Element and text location data
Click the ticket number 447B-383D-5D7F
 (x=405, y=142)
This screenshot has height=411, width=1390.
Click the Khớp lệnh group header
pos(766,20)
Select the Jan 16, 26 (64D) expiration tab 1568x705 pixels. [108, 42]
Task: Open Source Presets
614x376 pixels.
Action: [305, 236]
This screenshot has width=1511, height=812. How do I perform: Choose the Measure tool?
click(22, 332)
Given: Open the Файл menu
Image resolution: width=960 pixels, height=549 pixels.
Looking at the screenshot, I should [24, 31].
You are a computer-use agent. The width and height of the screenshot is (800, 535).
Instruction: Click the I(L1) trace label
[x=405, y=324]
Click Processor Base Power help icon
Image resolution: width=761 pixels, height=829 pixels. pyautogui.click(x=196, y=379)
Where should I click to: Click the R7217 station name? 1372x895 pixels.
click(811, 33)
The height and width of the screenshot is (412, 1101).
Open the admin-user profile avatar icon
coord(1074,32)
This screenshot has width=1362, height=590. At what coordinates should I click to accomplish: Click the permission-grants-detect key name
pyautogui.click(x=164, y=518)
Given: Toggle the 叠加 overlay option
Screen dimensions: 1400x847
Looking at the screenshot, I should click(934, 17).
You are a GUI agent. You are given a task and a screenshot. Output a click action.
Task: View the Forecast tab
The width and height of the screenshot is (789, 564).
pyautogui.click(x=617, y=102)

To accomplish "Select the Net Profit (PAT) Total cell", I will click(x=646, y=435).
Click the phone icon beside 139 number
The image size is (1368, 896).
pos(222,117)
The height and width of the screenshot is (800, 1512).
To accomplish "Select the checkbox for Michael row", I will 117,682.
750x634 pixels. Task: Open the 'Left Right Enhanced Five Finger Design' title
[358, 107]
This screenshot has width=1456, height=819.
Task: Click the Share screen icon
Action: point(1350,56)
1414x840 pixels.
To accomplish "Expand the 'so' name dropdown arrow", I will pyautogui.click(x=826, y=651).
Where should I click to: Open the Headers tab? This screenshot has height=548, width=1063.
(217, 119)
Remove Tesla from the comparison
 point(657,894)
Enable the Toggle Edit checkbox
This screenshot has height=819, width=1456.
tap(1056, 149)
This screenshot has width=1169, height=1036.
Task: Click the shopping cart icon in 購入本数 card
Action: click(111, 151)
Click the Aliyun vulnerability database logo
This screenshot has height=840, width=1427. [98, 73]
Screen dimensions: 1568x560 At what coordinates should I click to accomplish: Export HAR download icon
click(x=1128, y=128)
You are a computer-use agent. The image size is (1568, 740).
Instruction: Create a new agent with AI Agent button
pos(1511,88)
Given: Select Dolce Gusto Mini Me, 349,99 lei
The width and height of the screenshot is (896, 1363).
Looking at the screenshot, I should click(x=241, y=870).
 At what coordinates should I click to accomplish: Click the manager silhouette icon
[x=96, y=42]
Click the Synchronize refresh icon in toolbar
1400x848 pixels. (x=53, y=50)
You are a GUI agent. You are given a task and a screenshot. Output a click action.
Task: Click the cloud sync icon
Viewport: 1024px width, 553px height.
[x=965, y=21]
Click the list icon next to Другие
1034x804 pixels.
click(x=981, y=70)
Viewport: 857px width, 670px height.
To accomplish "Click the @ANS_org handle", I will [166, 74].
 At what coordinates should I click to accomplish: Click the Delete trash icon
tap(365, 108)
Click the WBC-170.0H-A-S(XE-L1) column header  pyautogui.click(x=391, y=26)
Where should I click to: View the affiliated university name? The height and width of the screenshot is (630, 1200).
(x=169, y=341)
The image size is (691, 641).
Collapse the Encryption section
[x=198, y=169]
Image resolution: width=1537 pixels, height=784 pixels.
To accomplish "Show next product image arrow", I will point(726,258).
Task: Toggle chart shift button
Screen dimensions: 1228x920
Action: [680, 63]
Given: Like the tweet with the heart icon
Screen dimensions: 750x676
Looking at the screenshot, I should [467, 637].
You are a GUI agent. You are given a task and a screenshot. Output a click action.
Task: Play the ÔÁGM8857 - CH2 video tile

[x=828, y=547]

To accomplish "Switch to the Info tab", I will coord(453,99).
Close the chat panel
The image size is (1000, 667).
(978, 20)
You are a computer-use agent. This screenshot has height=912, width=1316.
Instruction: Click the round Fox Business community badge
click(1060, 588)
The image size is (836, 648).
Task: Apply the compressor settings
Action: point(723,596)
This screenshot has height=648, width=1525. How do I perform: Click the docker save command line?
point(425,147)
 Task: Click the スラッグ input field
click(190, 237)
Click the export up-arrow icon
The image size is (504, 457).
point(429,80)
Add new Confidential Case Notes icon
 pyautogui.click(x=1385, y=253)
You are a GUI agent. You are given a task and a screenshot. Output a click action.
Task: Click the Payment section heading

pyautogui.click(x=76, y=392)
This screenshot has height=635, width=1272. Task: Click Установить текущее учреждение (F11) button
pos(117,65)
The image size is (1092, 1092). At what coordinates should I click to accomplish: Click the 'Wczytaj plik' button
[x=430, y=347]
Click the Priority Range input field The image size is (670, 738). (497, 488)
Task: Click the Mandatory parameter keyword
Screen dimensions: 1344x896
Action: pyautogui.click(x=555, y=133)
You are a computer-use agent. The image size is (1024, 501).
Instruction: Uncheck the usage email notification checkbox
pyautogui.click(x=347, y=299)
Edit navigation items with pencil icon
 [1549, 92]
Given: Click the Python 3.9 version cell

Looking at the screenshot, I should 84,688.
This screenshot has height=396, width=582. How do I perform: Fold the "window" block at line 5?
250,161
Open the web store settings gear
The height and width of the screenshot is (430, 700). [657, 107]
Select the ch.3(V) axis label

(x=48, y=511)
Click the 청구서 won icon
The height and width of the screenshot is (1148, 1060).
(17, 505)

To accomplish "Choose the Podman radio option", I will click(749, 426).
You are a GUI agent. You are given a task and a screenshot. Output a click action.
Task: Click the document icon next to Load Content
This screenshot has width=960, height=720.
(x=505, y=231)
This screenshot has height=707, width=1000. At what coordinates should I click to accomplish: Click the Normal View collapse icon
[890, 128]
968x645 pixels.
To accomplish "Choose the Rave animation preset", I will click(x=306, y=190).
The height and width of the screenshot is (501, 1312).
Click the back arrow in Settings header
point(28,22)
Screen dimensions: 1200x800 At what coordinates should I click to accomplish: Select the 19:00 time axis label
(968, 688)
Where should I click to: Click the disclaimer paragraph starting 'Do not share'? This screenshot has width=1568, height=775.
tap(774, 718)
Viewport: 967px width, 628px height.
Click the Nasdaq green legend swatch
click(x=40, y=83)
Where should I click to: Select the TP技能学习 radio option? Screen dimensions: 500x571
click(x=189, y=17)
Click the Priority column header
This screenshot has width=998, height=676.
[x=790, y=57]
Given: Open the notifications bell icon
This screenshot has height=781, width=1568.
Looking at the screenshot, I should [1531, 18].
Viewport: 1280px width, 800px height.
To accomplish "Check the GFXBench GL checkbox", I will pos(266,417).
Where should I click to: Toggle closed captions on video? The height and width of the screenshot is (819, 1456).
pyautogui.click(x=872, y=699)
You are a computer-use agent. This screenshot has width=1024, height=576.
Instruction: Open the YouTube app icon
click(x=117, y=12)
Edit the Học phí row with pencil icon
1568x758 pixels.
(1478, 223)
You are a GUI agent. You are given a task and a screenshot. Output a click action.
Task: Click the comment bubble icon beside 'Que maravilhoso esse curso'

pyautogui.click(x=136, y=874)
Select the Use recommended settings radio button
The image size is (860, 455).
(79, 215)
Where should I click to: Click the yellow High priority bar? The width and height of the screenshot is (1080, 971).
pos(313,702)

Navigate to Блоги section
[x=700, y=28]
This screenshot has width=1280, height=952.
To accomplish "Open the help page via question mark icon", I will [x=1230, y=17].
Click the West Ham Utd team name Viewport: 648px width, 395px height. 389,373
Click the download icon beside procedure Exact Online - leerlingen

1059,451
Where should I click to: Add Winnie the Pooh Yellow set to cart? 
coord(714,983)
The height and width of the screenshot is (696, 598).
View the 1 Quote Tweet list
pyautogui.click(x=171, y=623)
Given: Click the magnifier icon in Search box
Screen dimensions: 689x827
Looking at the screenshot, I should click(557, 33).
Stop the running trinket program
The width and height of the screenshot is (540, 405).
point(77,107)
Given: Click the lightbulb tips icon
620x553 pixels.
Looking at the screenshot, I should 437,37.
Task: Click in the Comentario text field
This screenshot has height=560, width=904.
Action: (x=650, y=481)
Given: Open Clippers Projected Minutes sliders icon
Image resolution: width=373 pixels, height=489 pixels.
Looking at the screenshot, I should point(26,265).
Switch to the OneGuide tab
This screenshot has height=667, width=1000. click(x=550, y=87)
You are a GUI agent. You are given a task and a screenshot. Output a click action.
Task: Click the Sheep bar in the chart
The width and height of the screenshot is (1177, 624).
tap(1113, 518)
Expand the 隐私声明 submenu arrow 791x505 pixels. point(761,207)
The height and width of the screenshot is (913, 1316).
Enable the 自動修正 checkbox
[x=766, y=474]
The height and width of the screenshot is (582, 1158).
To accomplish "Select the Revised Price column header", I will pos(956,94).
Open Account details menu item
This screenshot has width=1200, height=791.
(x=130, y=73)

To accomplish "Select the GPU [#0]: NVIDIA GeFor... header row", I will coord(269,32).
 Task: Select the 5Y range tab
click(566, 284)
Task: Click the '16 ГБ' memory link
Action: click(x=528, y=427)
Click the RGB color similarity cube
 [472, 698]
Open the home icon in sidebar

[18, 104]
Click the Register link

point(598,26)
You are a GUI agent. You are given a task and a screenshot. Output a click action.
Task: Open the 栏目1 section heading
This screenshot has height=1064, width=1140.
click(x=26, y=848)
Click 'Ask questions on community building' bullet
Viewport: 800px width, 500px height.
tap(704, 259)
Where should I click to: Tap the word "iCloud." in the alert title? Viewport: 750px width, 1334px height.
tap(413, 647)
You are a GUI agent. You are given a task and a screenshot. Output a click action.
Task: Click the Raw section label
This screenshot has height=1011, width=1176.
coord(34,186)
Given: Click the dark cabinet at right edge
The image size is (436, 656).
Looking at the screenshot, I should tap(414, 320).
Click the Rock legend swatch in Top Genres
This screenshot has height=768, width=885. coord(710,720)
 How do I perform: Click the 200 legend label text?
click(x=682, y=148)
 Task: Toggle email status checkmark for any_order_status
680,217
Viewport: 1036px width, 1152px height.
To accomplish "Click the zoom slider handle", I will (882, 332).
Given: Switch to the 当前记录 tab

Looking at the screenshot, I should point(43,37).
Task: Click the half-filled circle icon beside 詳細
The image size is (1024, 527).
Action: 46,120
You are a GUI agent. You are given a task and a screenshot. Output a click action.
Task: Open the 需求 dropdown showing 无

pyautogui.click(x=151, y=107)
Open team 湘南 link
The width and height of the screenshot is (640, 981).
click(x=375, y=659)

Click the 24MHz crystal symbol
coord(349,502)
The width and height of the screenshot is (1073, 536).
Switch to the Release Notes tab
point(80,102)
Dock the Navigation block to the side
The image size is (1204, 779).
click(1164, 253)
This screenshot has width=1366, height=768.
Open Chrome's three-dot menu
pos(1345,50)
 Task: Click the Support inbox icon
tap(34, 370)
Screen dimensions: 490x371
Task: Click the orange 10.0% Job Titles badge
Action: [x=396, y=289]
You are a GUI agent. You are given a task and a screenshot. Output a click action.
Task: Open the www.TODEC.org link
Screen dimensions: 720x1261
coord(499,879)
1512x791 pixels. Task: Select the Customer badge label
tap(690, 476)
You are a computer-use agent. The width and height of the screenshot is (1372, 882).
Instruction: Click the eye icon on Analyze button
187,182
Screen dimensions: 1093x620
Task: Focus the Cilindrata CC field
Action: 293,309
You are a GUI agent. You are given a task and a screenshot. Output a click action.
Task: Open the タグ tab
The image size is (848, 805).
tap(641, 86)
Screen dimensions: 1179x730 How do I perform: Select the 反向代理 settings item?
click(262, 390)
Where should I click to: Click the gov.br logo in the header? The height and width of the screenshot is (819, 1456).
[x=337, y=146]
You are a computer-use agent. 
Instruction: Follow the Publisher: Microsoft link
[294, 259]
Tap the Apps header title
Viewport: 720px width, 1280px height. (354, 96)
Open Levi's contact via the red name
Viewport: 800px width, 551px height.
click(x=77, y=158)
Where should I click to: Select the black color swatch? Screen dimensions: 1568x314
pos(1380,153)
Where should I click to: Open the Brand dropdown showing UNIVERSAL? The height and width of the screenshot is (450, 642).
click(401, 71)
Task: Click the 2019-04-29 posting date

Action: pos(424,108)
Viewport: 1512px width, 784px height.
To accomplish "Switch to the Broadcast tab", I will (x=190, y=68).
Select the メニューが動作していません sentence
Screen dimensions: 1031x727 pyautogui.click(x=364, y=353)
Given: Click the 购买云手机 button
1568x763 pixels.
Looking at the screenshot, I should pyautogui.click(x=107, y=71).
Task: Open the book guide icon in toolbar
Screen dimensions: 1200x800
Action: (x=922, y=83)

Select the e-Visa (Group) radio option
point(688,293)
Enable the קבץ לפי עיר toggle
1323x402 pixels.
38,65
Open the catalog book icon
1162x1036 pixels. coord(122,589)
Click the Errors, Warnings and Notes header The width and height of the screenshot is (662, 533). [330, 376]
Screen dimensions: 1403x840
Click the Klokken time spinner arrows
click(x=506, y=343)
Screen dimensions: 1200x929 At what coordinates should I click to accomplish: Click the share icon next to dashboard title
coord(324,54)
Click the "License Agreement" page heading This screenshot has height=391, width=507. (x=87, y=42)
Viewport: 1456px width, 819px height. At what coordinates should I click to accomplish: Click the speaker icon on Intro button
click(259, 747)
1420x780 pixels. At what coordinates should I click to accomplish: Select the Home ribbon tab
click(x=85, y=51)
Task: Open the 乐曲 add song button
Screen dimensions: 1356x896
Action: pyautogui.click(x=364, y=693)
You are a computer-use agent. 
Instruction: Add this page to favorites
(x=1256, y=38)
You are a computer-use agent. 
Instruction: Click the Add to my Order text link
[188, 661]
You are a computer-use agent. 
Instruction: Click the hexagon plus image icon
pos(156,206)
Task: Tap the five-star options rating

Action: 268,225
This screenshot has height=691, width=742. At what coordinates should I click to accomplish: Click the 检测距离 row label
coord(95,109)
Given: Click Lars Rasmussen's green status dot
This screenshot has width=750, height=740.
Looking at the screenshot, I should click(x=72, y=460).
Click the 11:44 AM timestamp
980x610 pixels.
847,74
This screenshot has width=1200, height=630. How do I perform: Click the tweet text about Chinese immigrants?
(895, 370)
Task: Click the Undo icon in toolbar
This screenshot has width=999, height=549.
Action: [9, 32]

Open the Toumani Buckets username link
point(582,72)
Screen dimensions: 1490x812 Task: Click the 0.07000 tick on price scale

**Set exercise**
Identify every row above that contains the string "chart", treating uppercase and lowercase letters as different, and copy each of those rows in full.

**Expected answer**
Task: Toggle chart shift button
Task: Click the Sheep bar in the chart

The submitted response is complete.